宮若の米が国際大会で金賞 生産者の平尾さん喜び 官民一体で底上げ [福岡県]

金賞を受賞した平尾孝市さんの「実りつくし」
金賞を受賞した平尾孝市さんの「実りつくし」
写真を見る

 米のブランド化を目指している宮若市で、行政や生産者が一体となった取り組みが少しずつ実を結んでいる。昨年11月に岐阜県で開かれた米・食味分析鑑定コンクール国際大会で、同市沼口の農家、平尾孝市さん(55)が出品した「実りつくし」が「都道府県代表お米選手権部門」で金賞を受賞。九州大会では市内の農家4人が高評価を受けた。2016年から市独自で始めた米コンクールや勉強会は研さんの場になっており、関係者は「受賞によって九州、宮若にもおいしい米があると知ってもらえる。農家の所得向上につながる」と期待する。

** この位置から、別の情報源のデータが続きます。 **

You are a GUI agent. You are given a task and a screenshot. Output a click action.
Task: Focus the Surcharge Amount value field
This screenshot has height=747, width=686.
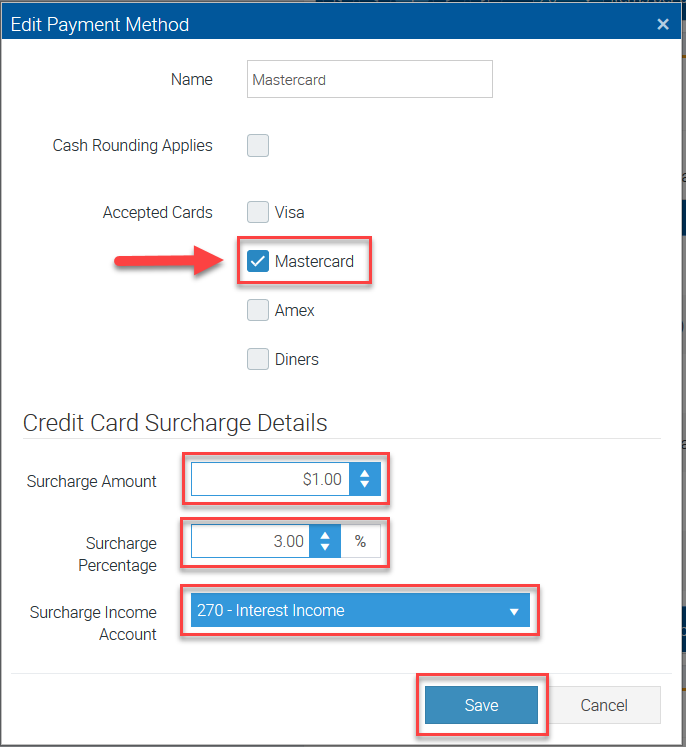click(x=270, y=480)
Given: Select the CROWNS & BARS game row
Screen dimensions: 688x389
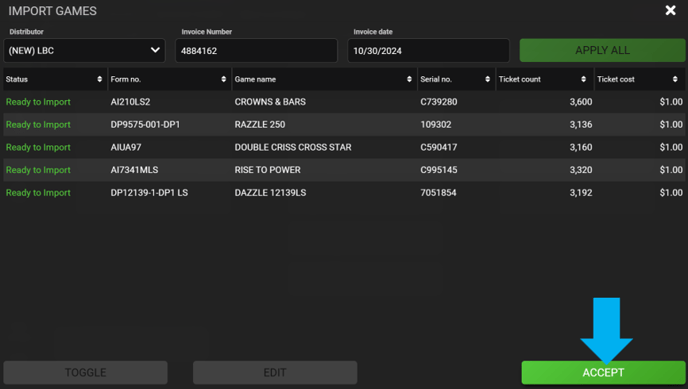Looking at the screenshot, I should (344, 102).
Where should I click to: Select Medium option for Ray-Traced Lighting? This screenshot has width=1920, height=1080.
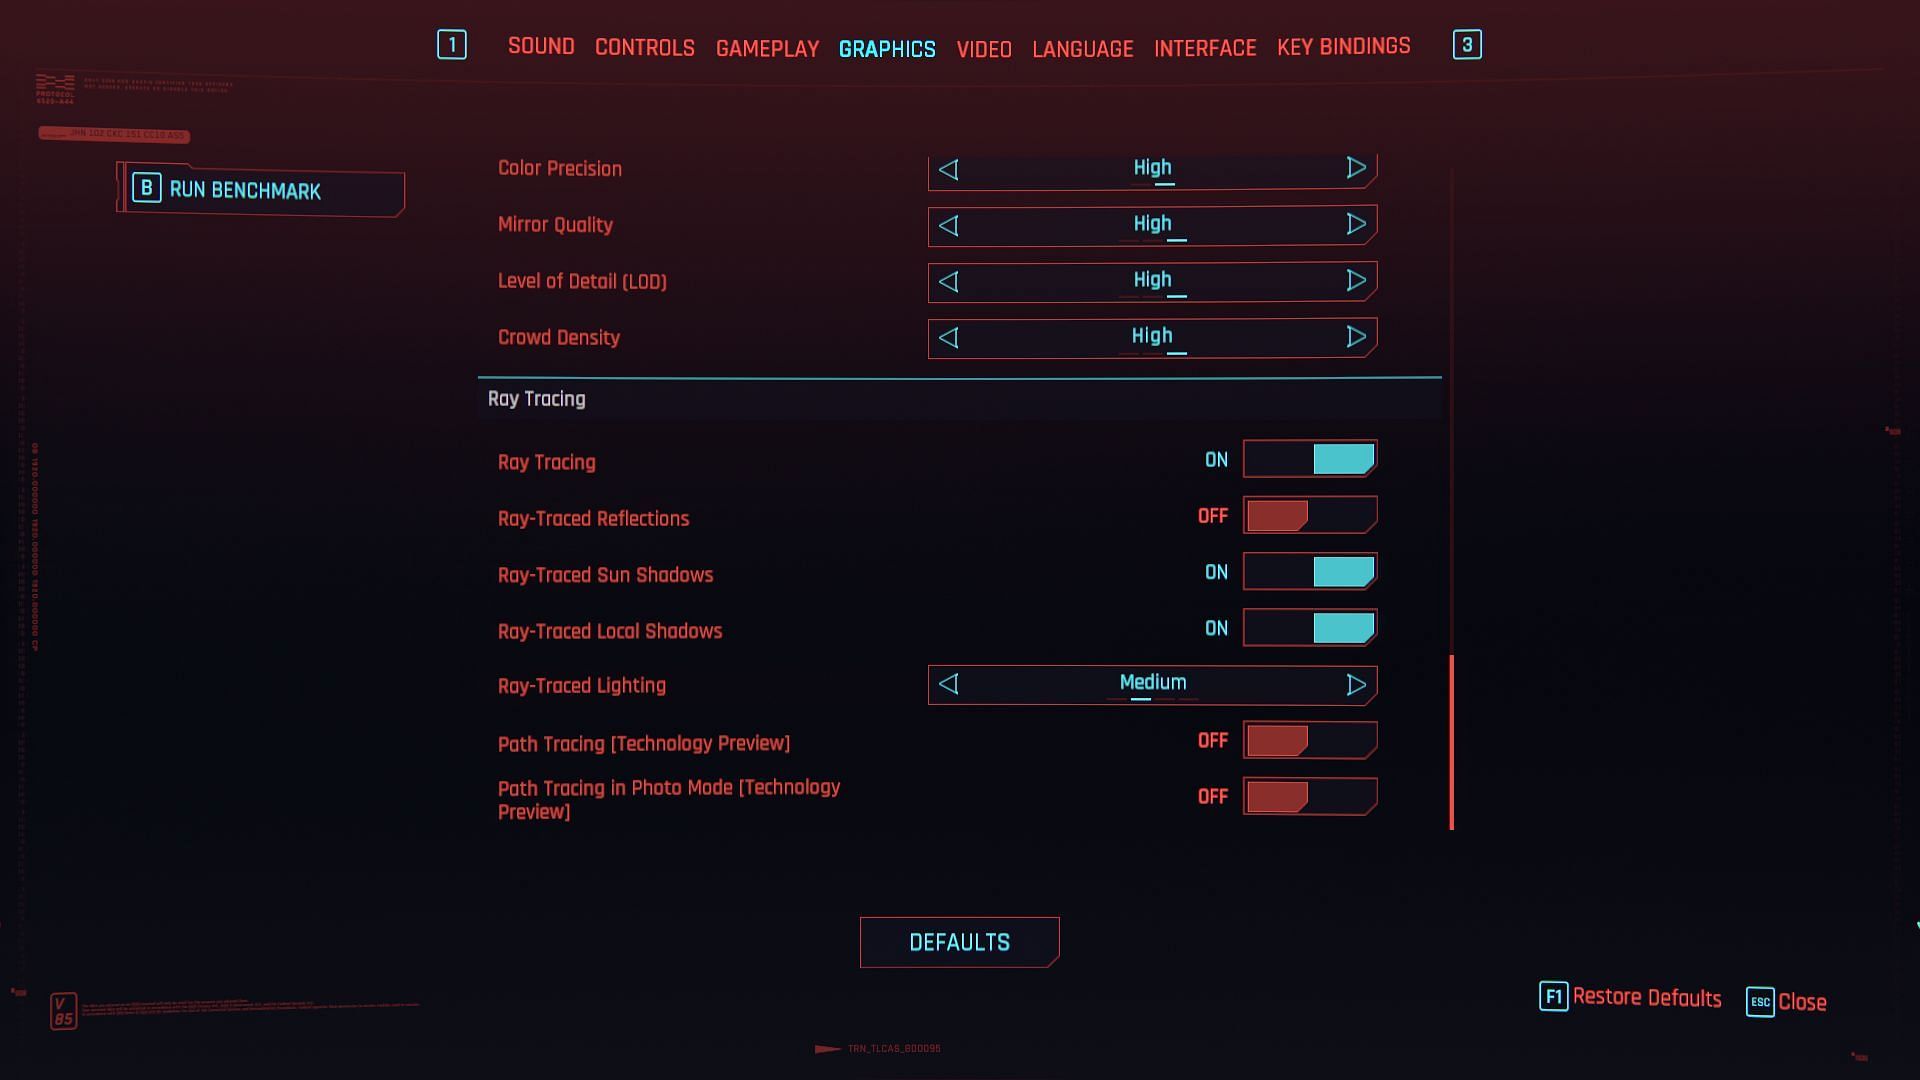pos(1151,683)
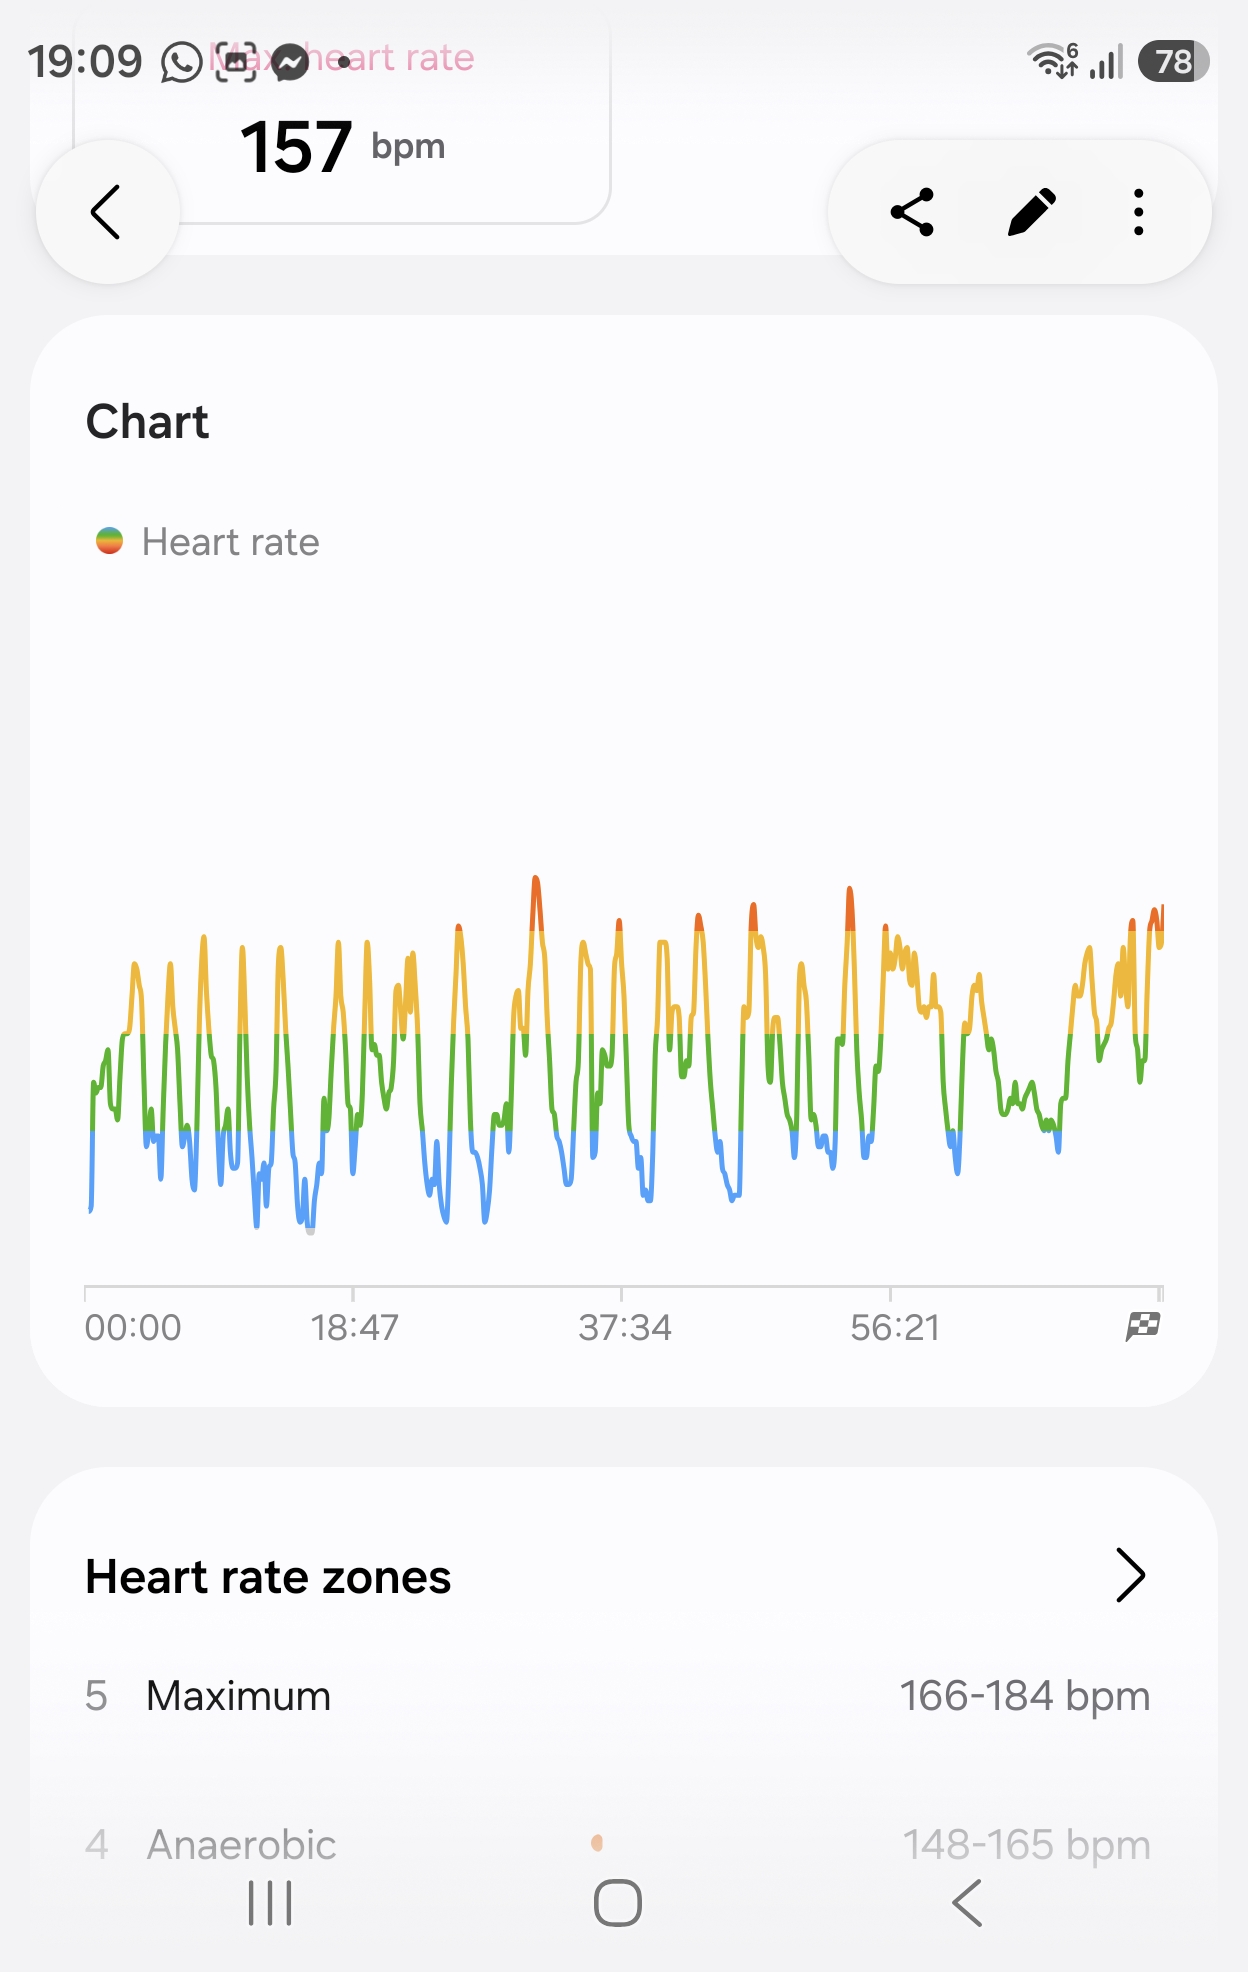Open the WhatsApp notification icon
The image size is (1248, 1972).
pos(182,62)
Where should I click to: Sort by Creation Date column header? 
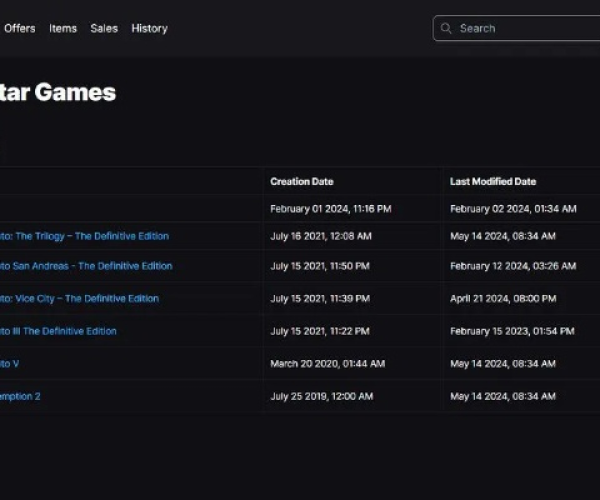point(302,182)
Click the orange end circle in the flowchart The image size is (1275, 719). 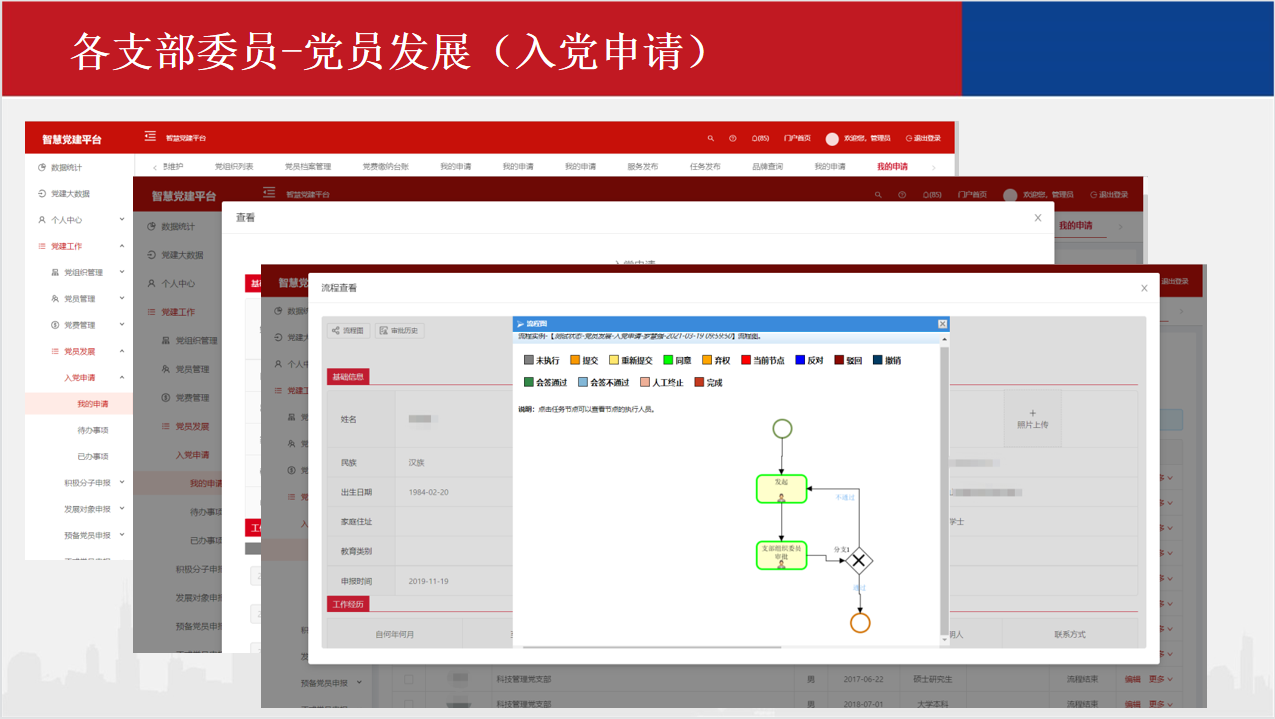(860, 623)
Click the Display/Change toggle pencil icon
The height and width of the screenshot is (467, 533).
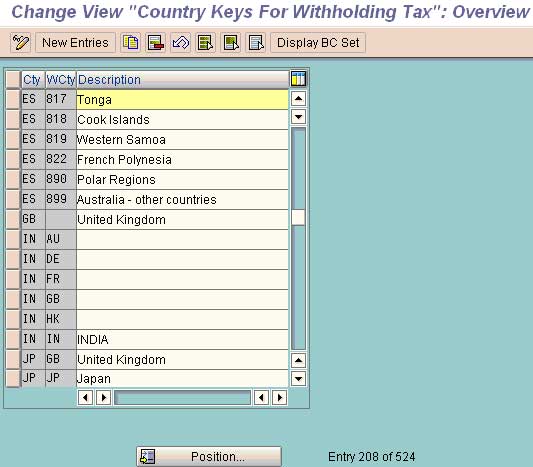[x=20, y=43]
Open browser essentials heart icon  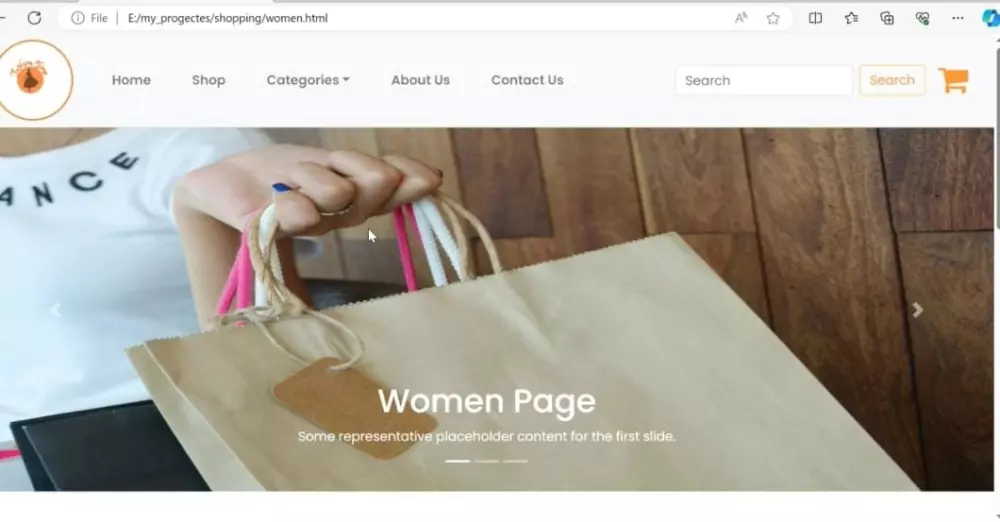click(922, 18)
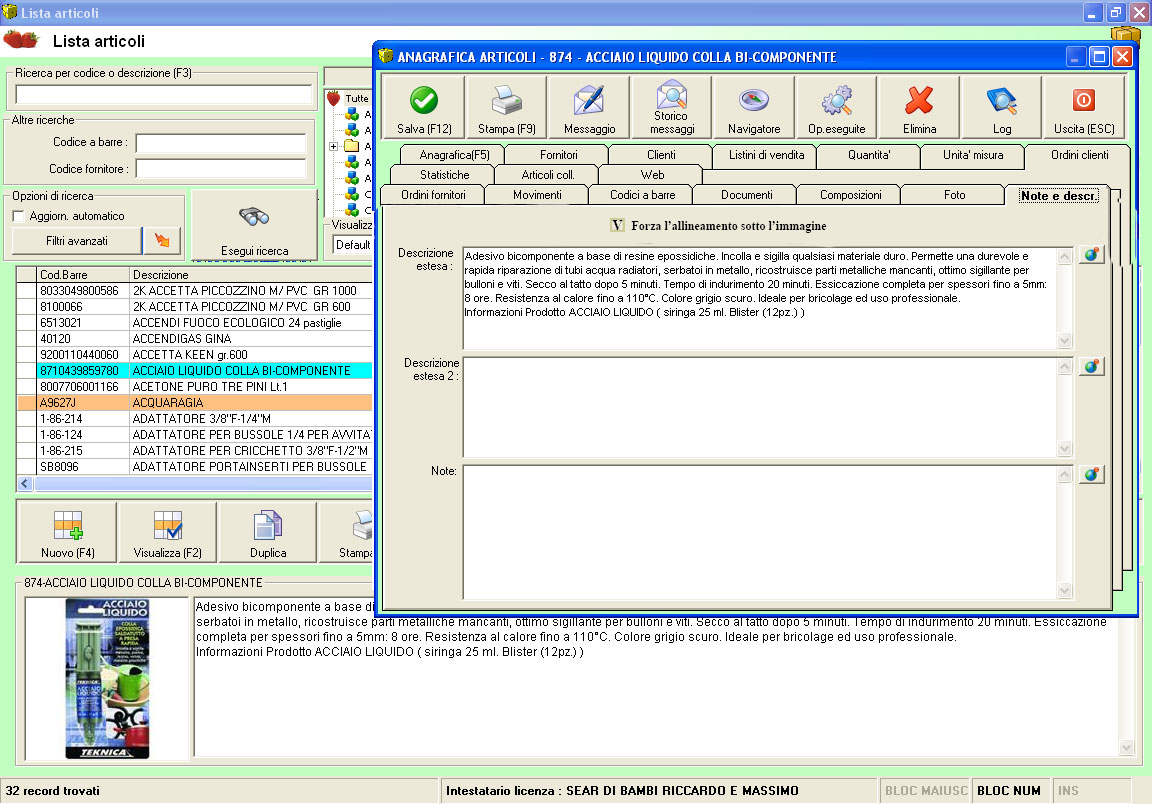Open Storico messaggi icon

tap(671, 96)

 昨年で20回目の同国際大会には、全国から過去最多の約5700点、宮若市内からは4人が計8点を出品した。玄米の整粒度や食味値などの測定、専門家の実食による評価で計3回審査を実施。平尾さんは「総合部門」(上位45人)に次ぐ「都道府県代表お米選手権部門」で金賞に選ばれた。

 平尾さんは旧宮田町(現宮若市)職員時代に父の手伝いをしながら稲作を学び、00年に町役場を退職して米の専業農家になった。現在、12ヘクタールで作付けしている。コンクールには4回目から毎年出品し、今回初めて金賞を獲得。出品した実りつくしは県農林業総合試験場が近年開発した新品種で、「地元の米で賞を取りたかった。減農薬、減化学肥料で作っており、評価されてうれしい」と喜ぶ。

 朝夕の適度な冷え込みや、犬鳴川水系の清らかな水で、米の栽培に適しているとされる宮若市。歴代福岡藩主に米を献上してきた土地でもあり、市やJAなどは16年から生産者を対象に「宮若うまい米コンクール」を開いている。実行委員会はコンクールとは別に年2回、専門家を招き勉強会も開催。参加者は使用する肥料や育て方に関する事例発表を通して、よりよい栽培方法について情報交換をしているという。

 市農政課の竹田和彦課長は「産地のブランド化には生産量の確保が必要で、個人一人がいいだけではできない。地域の生産者が一体でレベルが上がることが大事。国際大会の受賞で注目も集まり、認知度が高まることで市のPRにもなる」と話した。